Back to school I go. It's been a while since I took notes, studied for exams, and was made to take attendance (Really? Are we still forcing adults who willingly pay boatloads of money for an education, only to infantilize them by ensuring they are physically present at the start of class? I digress...).
Turns out there are some interesting things happening in modern Statistics. I'd like to pull back the curtain and share some lessons with you all. Today, I'm going to (re)introduce the concept of probability in a more modern way than you probably remember learning in school, beginning with the canonical example: the coin flip.
Say we flip a coin 3 times and get 3 heads. If I asked you if this coin is weighted or fair, what would you say? More specifically, what's the most likely estimate for the probability of getting a heads on a given toss? Most people would still say 50%. Sure I got 3 heads in row, but thats perfectly reasonable (1/8 chance in fact). Big deal, dataman.
And you'd be exactly right.
Classical statistics, however, would say the most likely value for the probability of heads is not 50%, but rather 100%. This method naively says, "Since all I've seen are heads, then I'm putting all my money on the next toss to be heads." This method would clearly lose all its money after a few rolls at the casino. Here is what's happening graphically:
This is about the point where rational, non-math nerds get off the stats train and we lose you guys forever. Because that doesn't make sense.

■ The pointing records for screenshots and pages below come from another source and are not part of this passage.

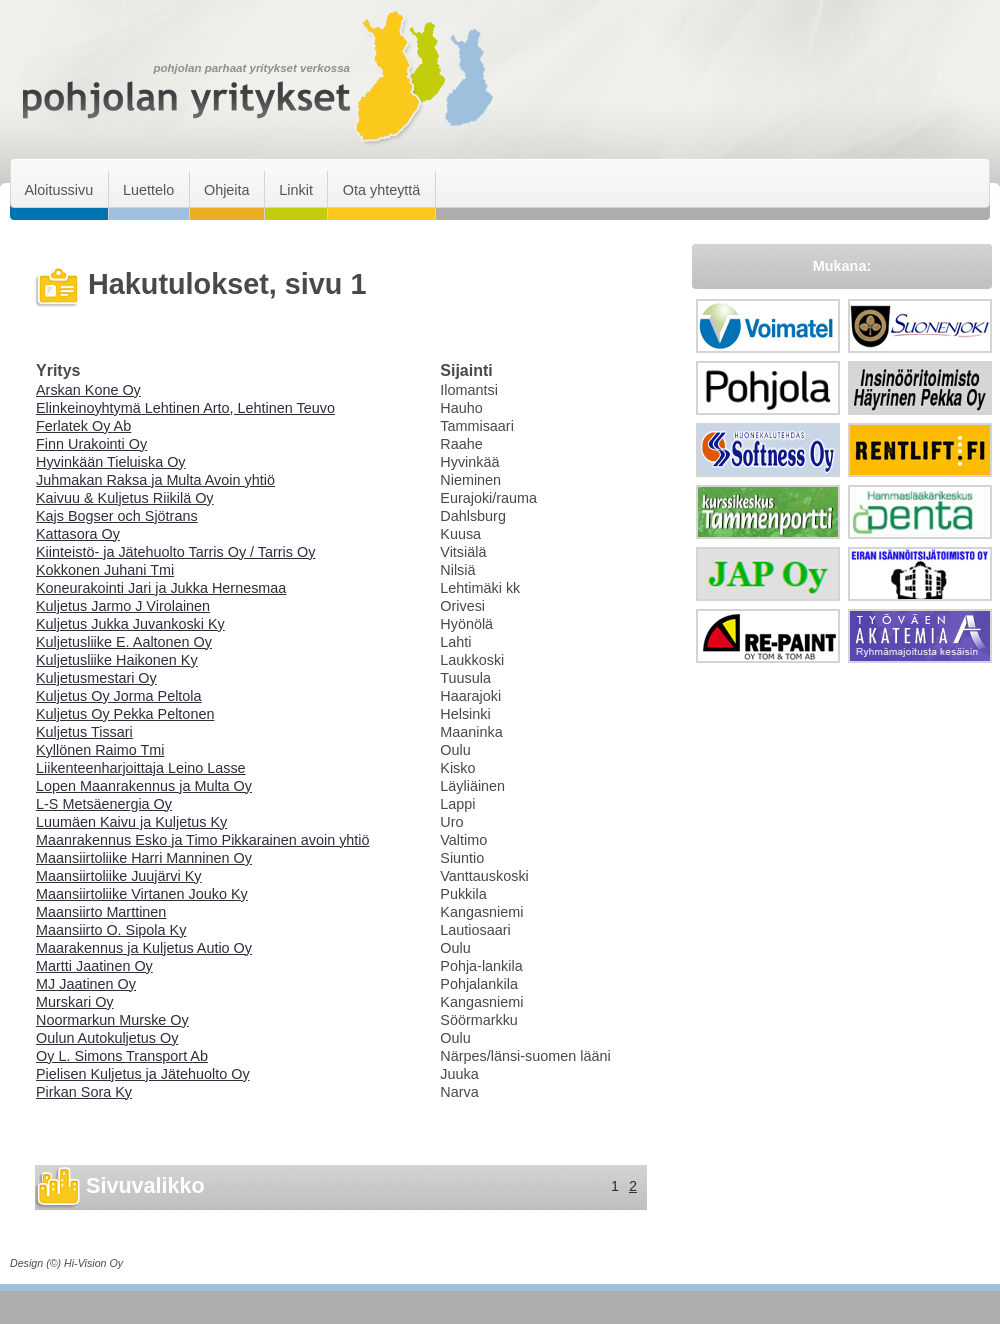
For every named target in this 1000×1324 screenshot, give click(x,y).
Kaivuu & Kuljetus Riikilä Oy (125, 498)
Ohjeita (227, 190)
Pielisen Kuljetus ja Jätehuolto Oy (143, 1074)
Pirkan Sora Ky (84, 1092)
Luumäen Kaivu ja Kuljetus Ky (131, 822)
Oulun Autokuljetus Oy (107, 1038)
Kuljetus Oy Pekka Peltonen (125, 714)
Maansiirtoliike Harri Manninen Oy (144, 858)
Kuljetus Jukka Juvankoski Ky (130, 624)
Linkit (296, 190)
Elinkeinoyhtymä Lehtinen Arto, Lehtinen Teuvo (185, 408)
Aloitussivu (58, 190)
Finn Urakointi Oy (91, 444)
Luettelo (148, 190)
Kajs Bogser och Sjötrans (117, 516)
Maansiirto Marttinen (101, 912)
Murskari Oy (75, 1002)
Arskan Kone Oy (88, 390)
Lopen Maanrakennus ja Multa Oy (144, 786)
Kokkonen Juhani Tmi (105, 570)
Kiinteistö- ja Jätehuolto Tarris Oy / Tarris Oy (175, 552)
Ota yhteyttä (382, 190)
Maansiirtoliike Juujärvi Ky (119, 876)
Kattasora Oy (78, 534)
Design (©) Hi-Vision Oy (66, 1263)
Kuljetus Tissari (84, 732)
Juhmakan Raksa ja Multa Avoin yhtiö (155, 480)
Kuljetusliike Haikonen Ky (117, 660)
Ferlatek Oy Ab (83, 426)
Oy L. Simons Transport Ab (122, 1056)
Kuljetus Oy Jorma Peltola (119, 696)
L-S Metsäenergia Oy (104, 804)
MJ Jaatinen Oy (86, 984)
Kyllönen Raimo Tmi (100, 750)
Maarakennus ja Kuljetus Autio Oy (144, 948)
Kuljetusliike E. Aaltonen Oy (124, 642)
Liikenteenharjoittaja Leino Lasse (141, 768)
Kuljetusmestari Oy (96, 678)
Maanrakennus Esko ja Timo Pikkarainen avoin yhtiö (203, 840)
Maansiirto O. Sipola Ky (111, 930)
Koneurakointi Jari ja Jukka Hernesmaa (161, 588)
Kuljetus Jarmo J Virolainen (123, 606)
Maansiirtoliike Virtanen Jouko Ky (142, 894)
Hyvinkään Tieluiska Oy (111, 462)
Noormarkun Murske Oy (112, 1020)
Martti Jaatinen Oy (94, 966)
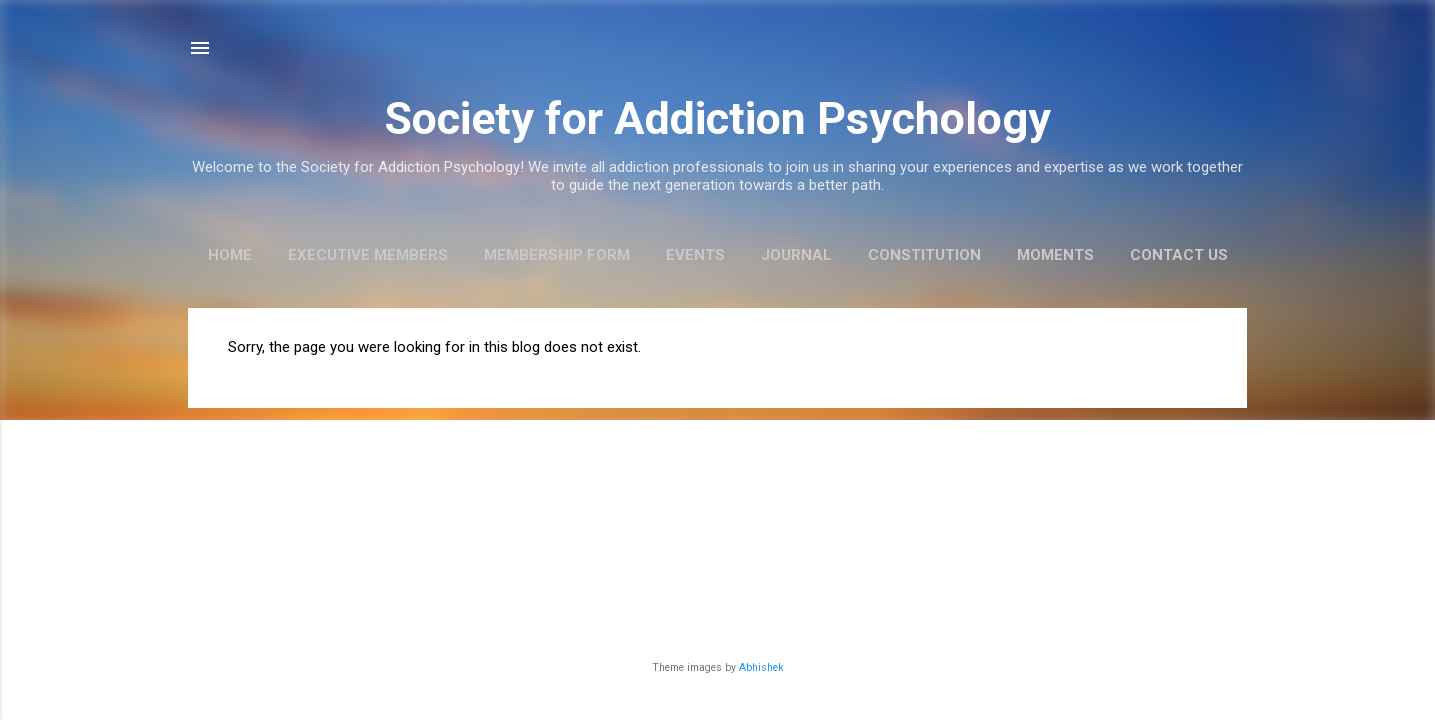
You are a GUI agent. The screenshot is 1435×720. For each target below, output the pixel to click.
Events (695, 255)
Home (230, 255)
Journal (796, 255)
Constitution (924, 255)
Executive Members (368, 255)
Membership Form (557, 255)
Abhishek (761, 667)
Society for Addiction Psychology (717, 118)
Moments (1055, 255)
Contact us (1179, 255)
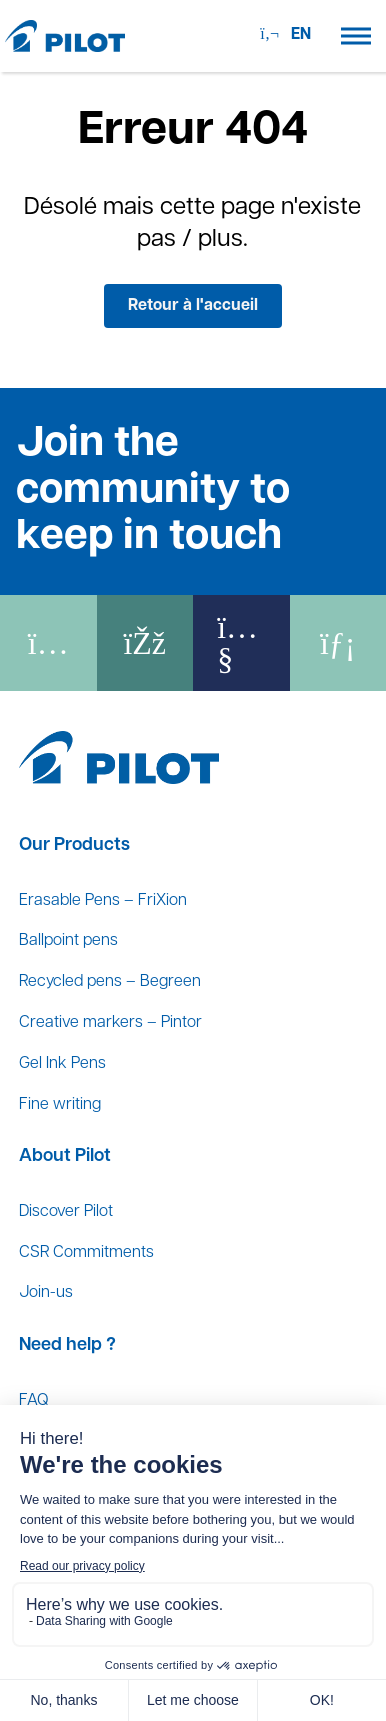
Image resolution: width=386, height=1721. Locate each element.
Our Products (74, 845)
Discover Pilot (66, 1212)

Even if the coin was biased, I'd need more than 3 measly tosses to convince me that it's 100% in favor of heads. Enter modern data analysis methods.
Let's pretend I was a reasonable person who saw a coin on the table and figured it was - like every other coin I've ever seen - not weighted. That is, I thought that the probability of landing heads was 50%. Then I flipped the coin 3 times and got 3 heads. This probably doesn't do much, if anything, to change my views. The coin is probably still fair. Maybe if I saw 6 heads in a row, or 10 heads in a row, I'd be more likely to believe something is fishy. So in light of my 3 tosses landing heads, my belief remains that the coin is most likely fair. In other words, I would NOT put all my money on heads.
If you understand the logic I applied above, then you basically understand Bayesian inference. It all boils down to*:
1) having a belief about something before it happens (in this case, believing strongly in a 50/50 fair coin)
2) seeing something happen (3 heads in row)
3) updating your belief about that thing in light of the evidence
Check it out:
It's pretty intuitive isn't it? It's also the hottest new thing in statistics, if such a thing exists. This type of statistical reasoning, which has been around for centuries but for technical reasons has not become mainstream until the last 20-30 years, underlies innovations such as image processing, recommendation systems, signal processing and spam filtering, to name but a few.
What a great time to be in data!
* the other key ingredient is defining a loss function but that's not necessary to drive the point home. Technically speaking, your belief (or action taken) should be that which minimizes the posterior expected loss.